══ Material for the task

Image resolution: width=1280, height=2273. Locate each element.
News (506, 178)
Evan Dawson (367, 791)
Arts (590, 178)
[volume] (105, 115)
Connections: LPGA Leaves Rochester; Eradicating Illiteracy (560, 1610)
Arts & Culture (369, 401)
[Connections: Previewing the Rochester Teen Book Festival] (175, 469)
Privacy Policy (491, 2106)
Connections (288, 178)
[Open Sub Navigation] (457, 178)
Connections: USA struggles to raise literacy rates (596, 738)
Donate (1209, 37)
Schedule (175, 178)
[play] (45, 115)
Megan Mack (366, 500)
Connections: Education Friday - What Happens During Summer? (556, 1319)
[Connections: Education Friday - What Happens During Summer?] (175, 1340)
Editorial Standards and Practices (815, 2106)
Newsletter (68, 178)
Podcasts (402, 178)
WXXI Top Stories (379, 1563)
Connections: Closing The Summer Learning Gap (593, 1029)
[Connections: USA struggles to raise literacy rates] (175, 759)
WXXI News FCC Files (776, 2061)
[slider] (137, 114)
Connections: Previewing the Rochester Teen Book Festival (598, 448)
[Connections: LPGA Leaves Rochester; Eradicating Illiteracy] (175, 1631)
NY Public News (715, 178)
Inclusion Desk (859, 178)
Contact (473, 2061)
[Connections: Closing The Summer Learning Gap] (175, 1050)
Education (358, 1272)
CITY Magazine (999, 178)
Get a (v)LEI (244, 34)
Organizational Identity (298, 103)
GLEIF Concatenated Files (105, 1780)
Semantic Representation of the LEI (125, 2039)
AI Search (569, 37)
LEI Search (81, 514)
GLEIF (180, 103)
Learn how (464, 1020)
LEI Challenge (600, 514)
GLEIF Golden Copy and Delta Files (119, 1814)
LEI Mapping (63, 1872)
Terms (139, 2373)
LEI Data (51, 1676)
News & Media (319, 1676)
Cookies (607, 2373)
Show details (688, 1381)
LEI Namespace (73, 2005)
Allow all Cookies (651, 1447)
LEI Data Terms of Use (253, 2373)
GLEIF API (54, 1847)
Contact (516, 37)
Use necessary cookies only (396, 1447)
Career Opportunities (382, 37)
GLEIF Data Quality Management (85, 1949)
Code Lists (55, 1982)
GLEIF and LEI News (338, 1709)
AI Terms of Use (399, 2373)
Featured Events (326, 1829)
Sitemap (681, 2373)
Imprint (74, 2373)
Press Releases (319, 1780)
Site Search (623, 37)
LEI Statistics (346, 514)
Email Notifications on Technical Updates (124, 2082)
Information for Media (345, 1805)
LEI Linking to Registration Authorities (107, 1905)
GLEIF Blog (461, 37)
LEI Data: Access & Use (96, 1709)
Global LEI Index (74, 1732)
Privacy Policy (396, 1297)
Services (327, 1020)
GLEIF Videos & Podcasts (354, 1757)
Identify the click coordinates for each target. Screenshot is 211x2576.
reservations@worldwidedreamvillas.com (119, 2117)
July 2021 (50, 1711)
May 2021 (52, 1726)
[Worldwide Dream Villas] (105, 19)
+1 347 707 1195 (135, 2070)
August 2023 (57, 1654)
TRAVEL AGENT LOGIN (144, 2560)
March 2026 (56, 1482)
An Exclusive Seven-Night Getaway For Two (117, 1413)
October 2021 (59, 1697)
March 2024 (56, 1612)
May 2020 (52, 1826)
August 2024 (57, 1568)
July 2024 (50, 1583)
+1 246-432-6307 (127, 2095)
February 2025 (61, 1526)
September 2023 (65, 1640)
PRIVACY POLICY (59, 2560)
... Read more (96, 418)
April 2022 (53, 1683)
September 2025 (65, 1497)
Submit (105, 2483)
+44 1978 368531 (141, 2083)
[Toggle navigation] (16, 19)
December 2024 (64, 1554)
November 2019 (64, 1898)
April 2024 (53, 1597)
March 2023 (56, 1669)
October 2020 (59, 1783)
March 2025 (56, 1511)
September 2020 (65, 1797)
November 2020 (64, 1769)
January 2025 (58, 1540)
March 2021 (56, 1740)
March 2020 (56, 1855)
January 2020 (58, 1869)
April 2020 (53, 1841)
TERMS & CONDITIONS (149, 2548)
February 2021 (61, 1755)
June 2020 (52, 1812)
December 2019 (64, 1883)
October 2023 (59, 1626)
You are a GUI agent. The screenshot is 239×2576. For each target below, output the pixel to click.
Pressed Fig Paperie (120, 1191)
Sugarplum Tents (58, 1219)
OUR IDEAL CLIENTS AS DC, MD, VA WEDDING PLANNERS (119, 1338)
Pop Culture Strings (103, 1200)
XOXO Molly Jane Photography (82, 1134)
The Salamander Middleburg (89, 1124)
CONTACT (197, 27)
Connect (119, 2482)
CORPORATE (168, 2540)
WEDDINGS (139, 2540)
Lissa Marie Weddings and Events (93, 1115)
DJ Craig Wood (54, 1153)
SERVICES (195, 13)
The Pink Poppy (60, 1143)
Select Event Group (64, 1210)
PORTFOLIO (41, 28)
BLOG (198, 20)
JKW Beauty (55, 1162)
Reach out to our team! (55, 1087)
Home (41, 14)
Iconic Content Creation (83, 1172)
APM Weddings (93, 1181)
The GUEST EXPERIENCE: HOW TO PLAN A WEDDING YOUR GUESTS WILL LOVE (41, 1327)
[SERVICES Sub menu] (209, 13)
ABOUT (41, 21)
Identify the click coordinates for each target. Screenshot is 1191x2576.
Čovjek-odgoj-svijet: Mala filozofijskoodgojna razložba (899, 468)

════

_Description of the task_
Out of the data above, return each line where the word "Friday" can be found.

_Solved exercise_
Connections: Education Friday - What Happens During Summer? (556, 1319)
[Connections: Education Friday - What Happens During Summer?] (175, 1340)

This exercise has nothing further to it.